• **Set task**: According to the text on stepwise twisted liquid crystals, what material makes the stepwise twist practical to achieve?

• **Text**:
The authors studied what would happen if they twisted layers of liquid crystals in a stepwise manner, meaning that each layer is rotated by a certain angle compared to the one below it. This kind of arrangement doesn’t naturally occur except in a certain kind of liquid crystal called cholesteric liquid crystals, where the twist is very small. However, this concept can be practically applied by using stretched polymer films, which can be precisely controlled and layered to achieve the desired stepwise twist.
One finding was that the right-handed (clockwise) and left-handed (counter-clockwise) spirals could coexist in these stepwise twisted media, and they verified this using mathematical tools like Fourier transform and Berreman 4×4 matrix method. This has interesting implications for how the layered media interact with light, causing multiple reflection peaks and influencing the light’s circular polarization.
As of now, they haven’t been able to test these theoretical findings against real-world data, due to the lack of relevant experiments. However, their theoretical results are in line with what they would expect based on Maxwell’s equations, a set of fundamental principles governing how light and electromagnetic fields behave.

• **Listed records**:
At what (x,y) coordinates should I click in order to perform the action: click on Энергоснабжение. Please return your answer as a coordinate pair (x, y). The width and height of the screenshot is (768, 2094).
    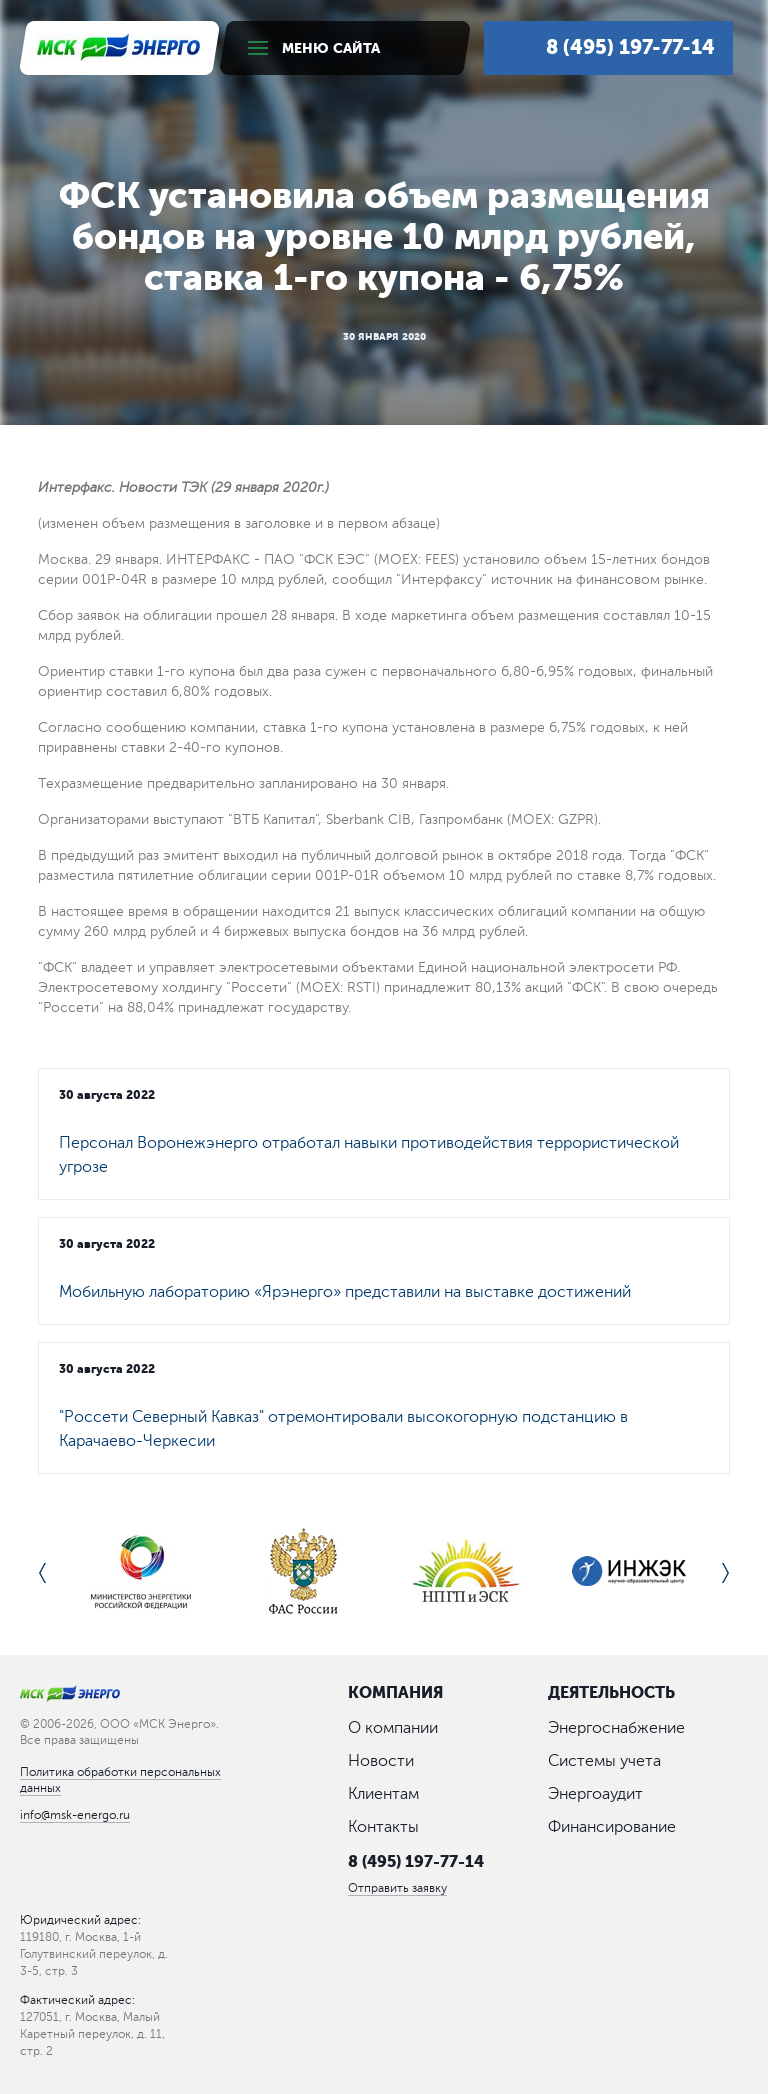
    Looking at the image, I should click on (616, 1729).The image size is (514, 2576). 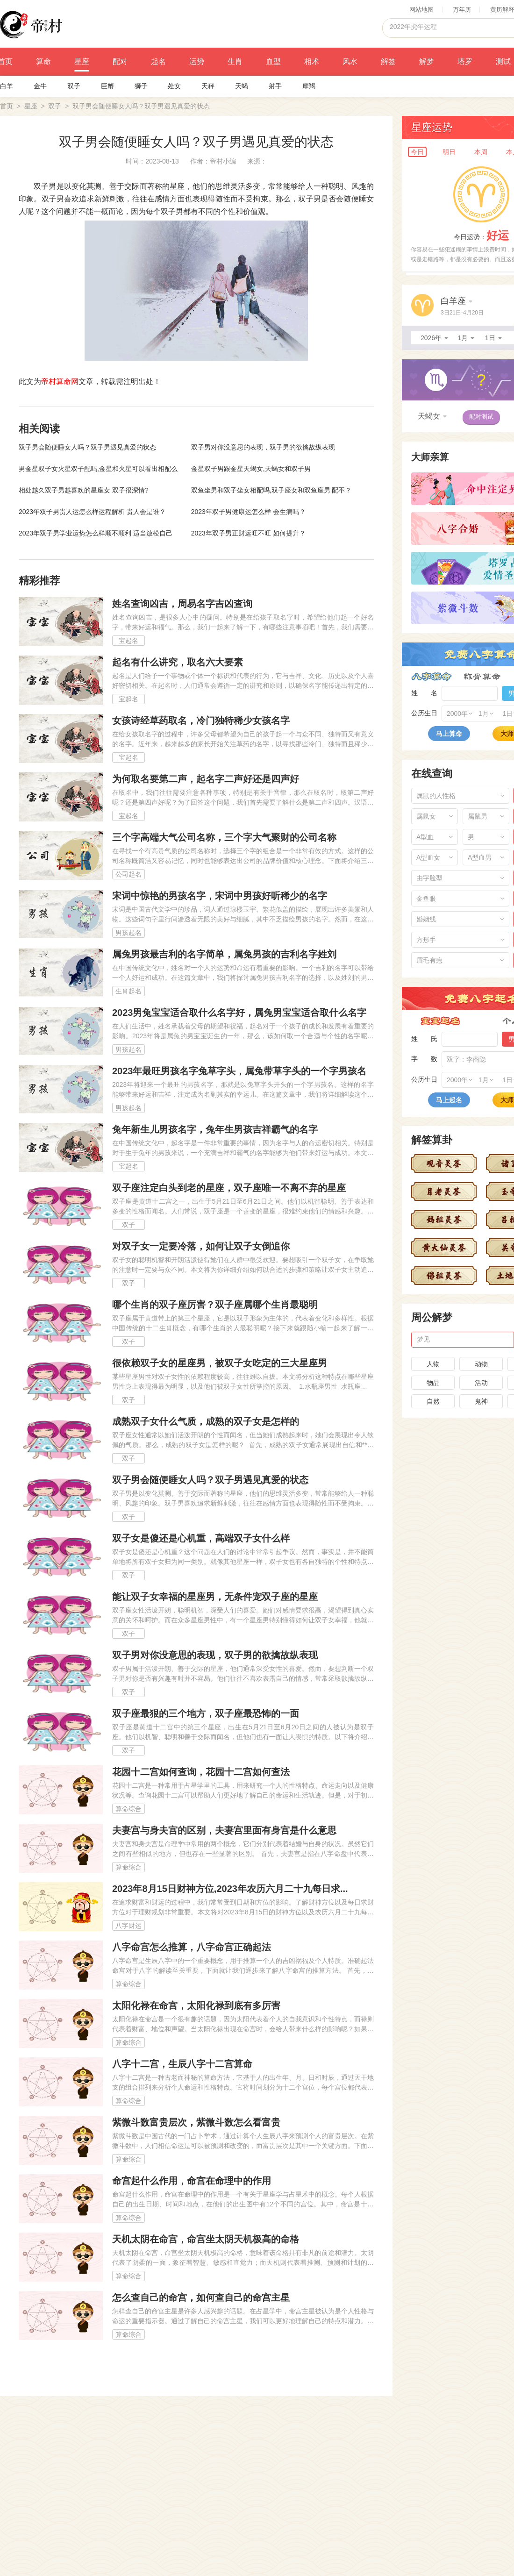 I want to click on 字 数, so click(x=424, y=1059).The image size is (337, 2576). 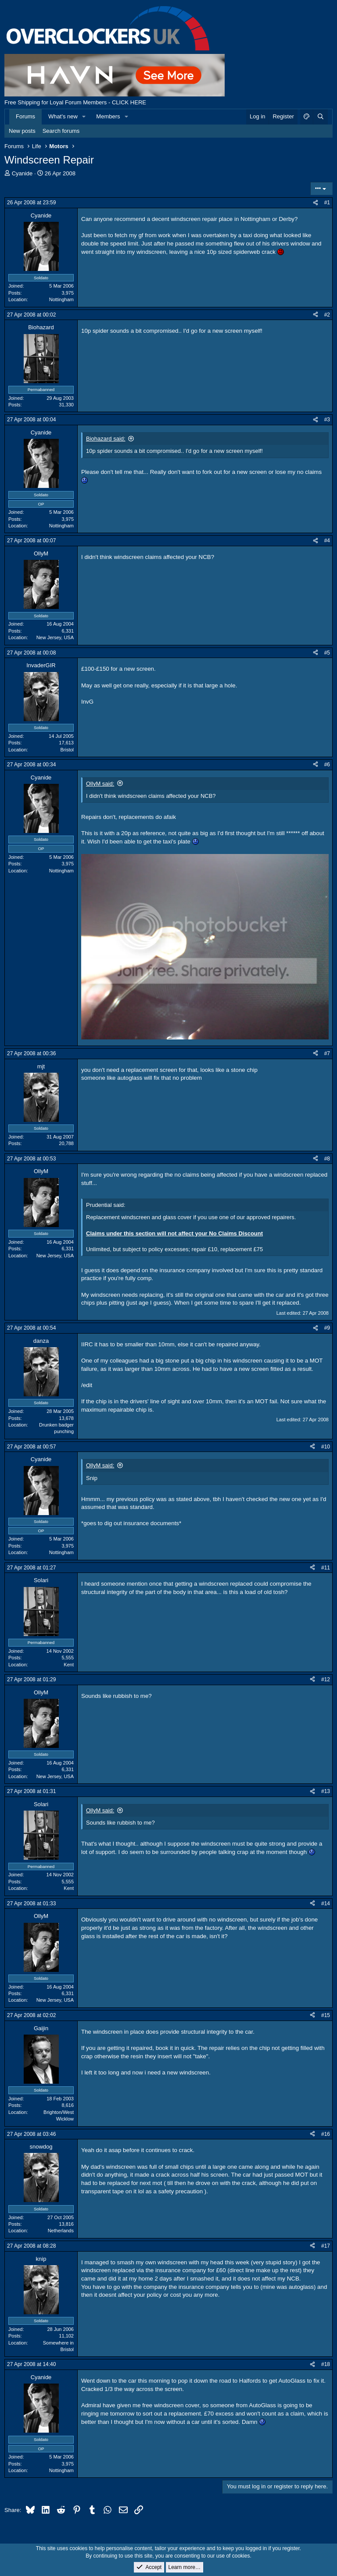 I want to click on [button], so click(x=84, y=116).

---

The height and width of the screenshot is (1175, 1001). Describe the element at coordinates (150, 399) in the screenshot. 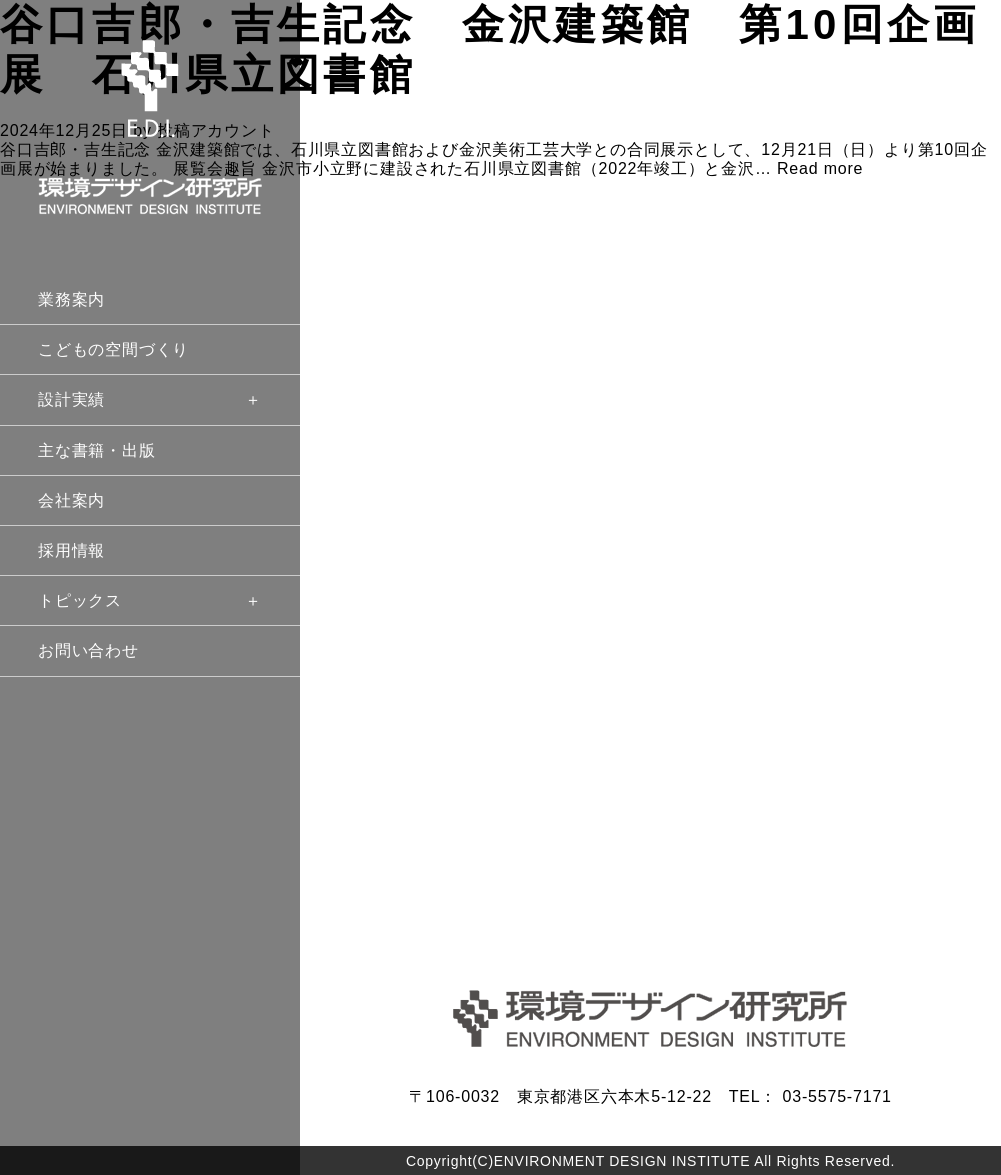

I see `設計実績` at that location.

...

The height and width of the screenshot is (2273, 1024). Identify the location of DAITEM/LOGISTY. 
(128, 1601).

• **Exercise answer**: Stretched polymer films.